Sui tanti problemi della scuola post covid è stato già ampiamente dibattuto: dall’utilizzo di mascherine ai banchi con rotelle. Ma nella scuola, oltre ai banchi, con ruote o senza, in legno o in plastica(altro problema),ci sono anche Professori, di ogni ordine e grado, che hanno speso e continuano a spendere con intelligenza e passione la propria esistenza e le proprie energie in questo difficile, faticoso e meraviglioso,mondo che è l’insegnamento. Ma qual è l’arte suprema dell’insegnante?  Capire ed entrare in empatia con i giovani per risvegliare la gioia della creatività e della conoscenza perché  il problema dei giovani è forse il sentirsi incompresi ed è per questo,che idealizzano la figura del “prof. dei sogni”. Oggigiorno non è facile rapportarsi con gli alunni, che hanno esigenze e provengono da realtà diverse. Quando si entra in classe, è come avere una grande tela macchiata di diversi colori, ma attenzione…c’è, tra questi colori,il bianco, che è difficile da individuare, ma si può percepire ed è questa la grande scommessa di un bravo insegnante.

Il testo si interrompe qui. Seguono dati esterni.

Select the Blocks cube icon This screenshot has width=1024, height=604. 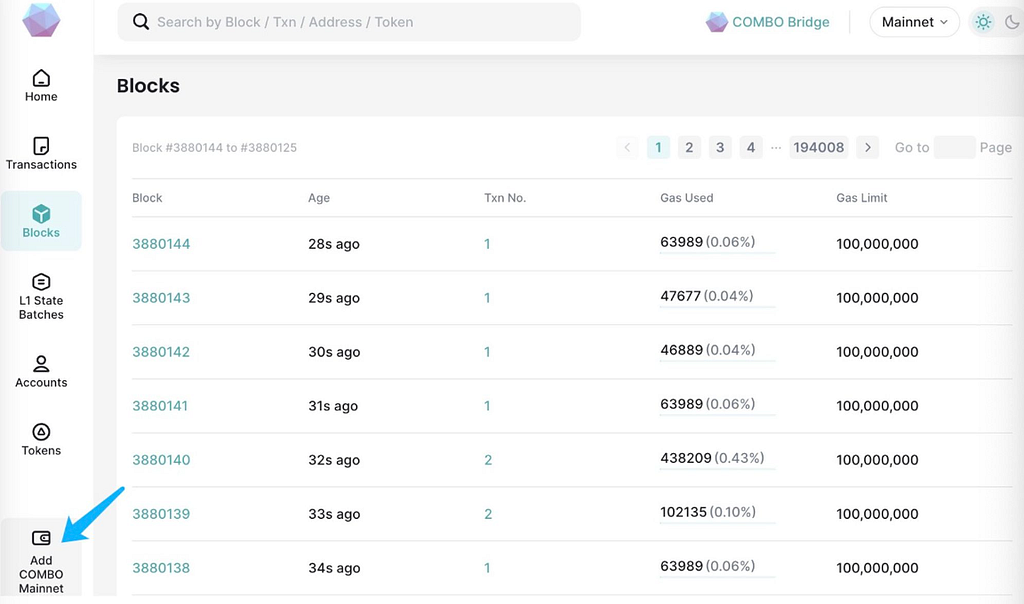coord(41,214)
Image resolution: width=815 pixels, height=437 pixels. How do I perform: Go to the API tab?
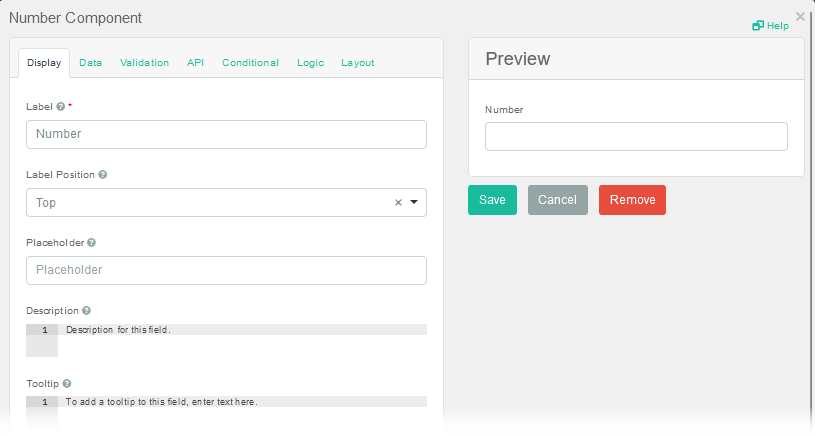pos(195,63)
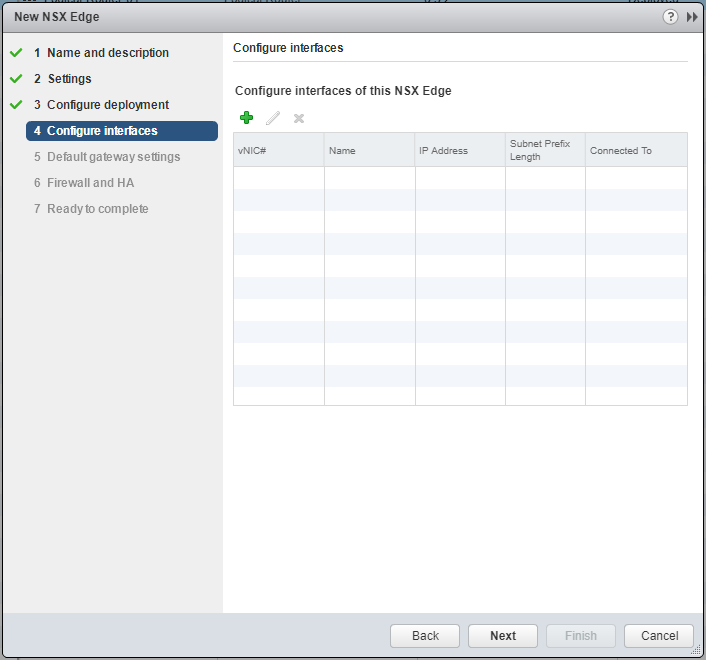Click the X delete interface icon
The image size is (706, 660).
[x=299, y=118]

È nel “diverso” la posta, più alta, in gioco!  Gli insegnanti ideali sono quelli che si offrono a sostegno, e non parlo dei soli prof. col titolo, come ponti verso la conoscenza e invitano i loro studenti a servirsi di loro per compiere la traversata; poi, a traversata compiuta si incoraggiano a fabbricarsi da soli ponti nuovi. Ecco,un grande insegnante è come un grande artista e purtroppo ce ne sono pochi, proprio come pochi sono i grandi artisti. Difatti, insegnare è – senza forse – la più grande delle arti perché i mediatori sono la mente e lo spirito umani. Insegnare è lasciare una traccia di se stessi negli studenti, che sono come una banca dove è possibile depositare i propri tesori più preziosi. In una società completamente razionale, gli insegnanti dovrebbero trasmettere la civiltà da una generazione all’altra piuttosto che utilizzare ripicche e sentirsi sul piedistallo. Oltre alla preparazione da un punto di vista didattico non deve mai mancare il lato umano, quella sensibilità ed empatia che permettono di entrare in una relazione profonda con i propri studenti. Essere un insegnante non è per tutti, richiede un mix di competenze professionali e personali. Fortunatamente, ci sono diversi prof., che con impegno e passione portano avanti la loro attività con i ragazzi, motivandoli e sostenendoli nella loro crescita. L’insegnante deve insegnare, sia con le parole che con i comportamenti; deve essere un buon esempio perché ha un ruolo fondamentale per i ragazzi, che sono sempre più orfani di punti di riferimento stabili ed equilibrati.